For a moment, you know it is the way you’d like to love everyone, and it’s profound, holding you in that place between ego and egoless, between one-on-one love and one-to-everyone love. Between gone forever and world without end.
I love so small and personal when I want to love so big and grand. But I do know you can’t be abandoned by a love that flows from the inside out. You can’t be abandoned by the love you give.
When I leave a workout, I look worse but feel better. Everyone does. I asked, and JT confirmed this. And since you drive towards the thing you are looking at, since you bring more to yourself of whatever you place your attention on, since what you point a finger at grows, I’m not thinking about feeling abandoned as I leave. I’m thinking that for an hour, I have lifted the weight of my heart against the pull of the earth and that laughter is stronger than gravity.

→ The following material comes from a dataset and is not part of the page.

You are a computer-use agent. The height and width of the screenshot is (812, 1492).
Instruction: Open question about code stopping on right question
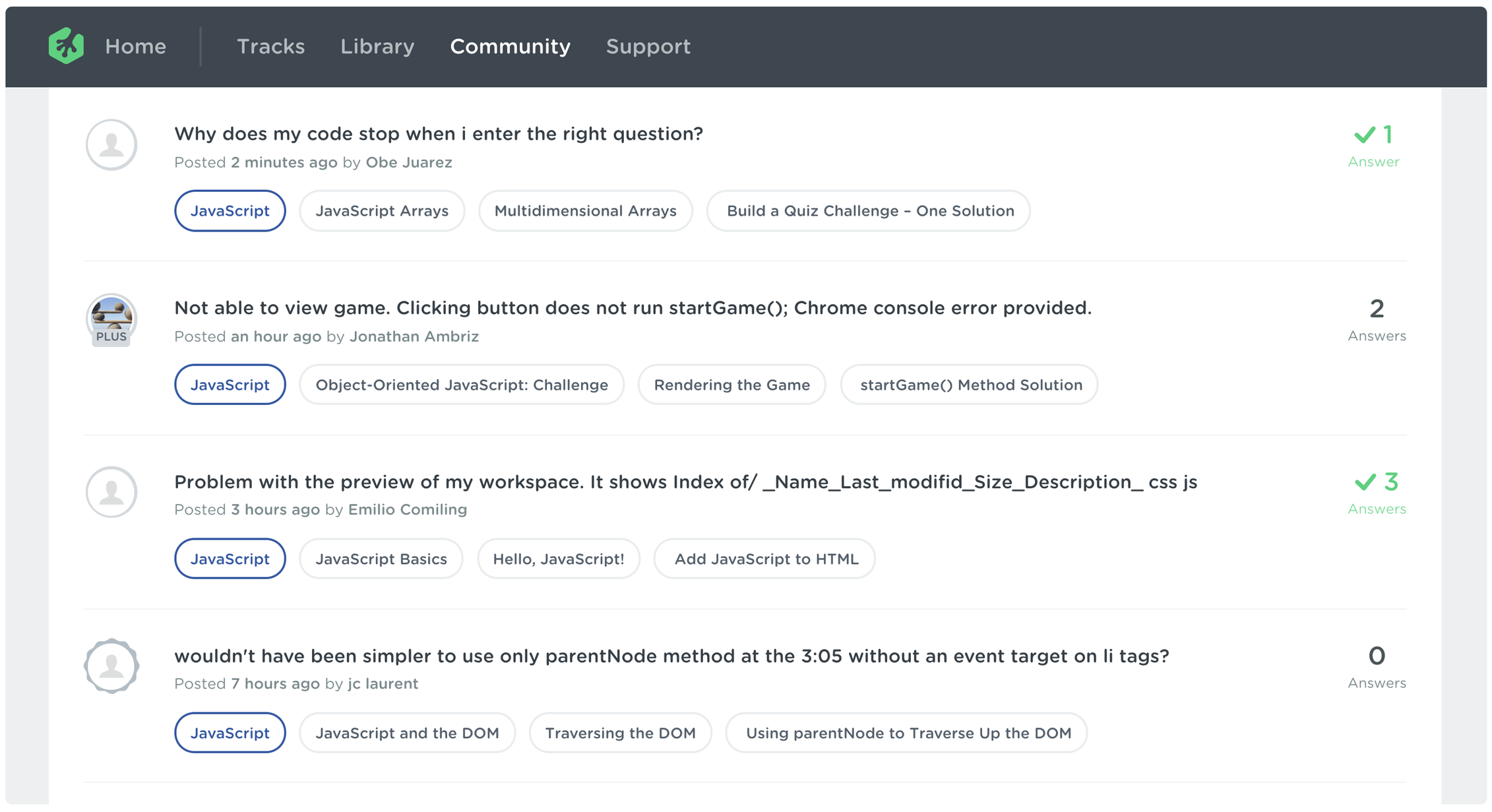pos(438,134)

Laura J. Oliver is an award-winning developmental book editor and writing coach, who has taught writing at the University of Maryland and St. John’s College. She is the author of The Story Within (Penguin Random House). Co-creator of The Writing Intensive at St. John’s College, she is the recipient of a Maryland State Arts Council Individual Artist Award in Fiction, an Anne Arundel County Arts Council Literary Arts Award winner, a two-time Glimmer Train Short Fiction finalist, and her work has been nominated for a Pushcart Prize. Her website can be found here.
Robin McKinney says
Ms. Oliver
I was totally fooled by the title of this little essay of self gratification. Here I was thinking that maybe you had written a piece that was from my perspective and that of millions of women that belong to a club that we want no part of and never anticipated joining but here we are in the Widows Club. Our Weight of Love is the massive weight we feel that we carry around everyday because we have lost the love of our life, how it feels like a 60 pound weight sitting on our chest when we think it the partner we were supposed to grow old with. Even now writing this I have to stop to wipe the tears away and try to breathe. Where is our voice? Where is the help we need in our most vulnerable time? The weight of worry, fear, anxiety just to name a few because the sudden and overwhelming loss of our Soulmate. So if you have that kind of person in your life celebrate that love and then think hard of how you would do if you lost that person forever. That is the Weight of Love.
Laura J Oliver says
Dear Robin, I’m sorry the column was not what you were expecting from the title. I think perhaps, that because it was not what you were anticipating, you were exceptionally disappointed–especially since the weight of your grief is so profound (I’m so sorry!), and you were hoping for a moment of empathy and relief (?) Had you read the column without what seemed to be a misdirection from the title, you might have found that while it used humor, it was not in reality, little at all. It was in fact, very much about love. About filling the hole left by the love we long to possess with the only thing we can control: the love we give.
Bob Moores says
Laura, for what it’s worth, I don’t find your pieces to be self-gratifying. I find them relateable and revealing of your humanity, while interlaced with humor and love, all qualities we could use more of. Keep it going!
Laura J Oliver says
In fact, Bob, your perspective is worth a great deal. Thank you for writing. Titles are sometimes a joke, sometimes spot on, sometimes inspired, sometimes a last-minute deadline being met. There is a wonderful memoir of a grief journey written by a former writing client/friend of mine that I wish I had recommended to readers in case they were looking for comfort they did not find in the column. It is “Sweet Sorrow” by Sherry Cormier, Ph D. Sherry lost her husband suddenly and way too young. It’s a book I edited and Sherry wrote to share with others guidance for getting through life’s most difficult time.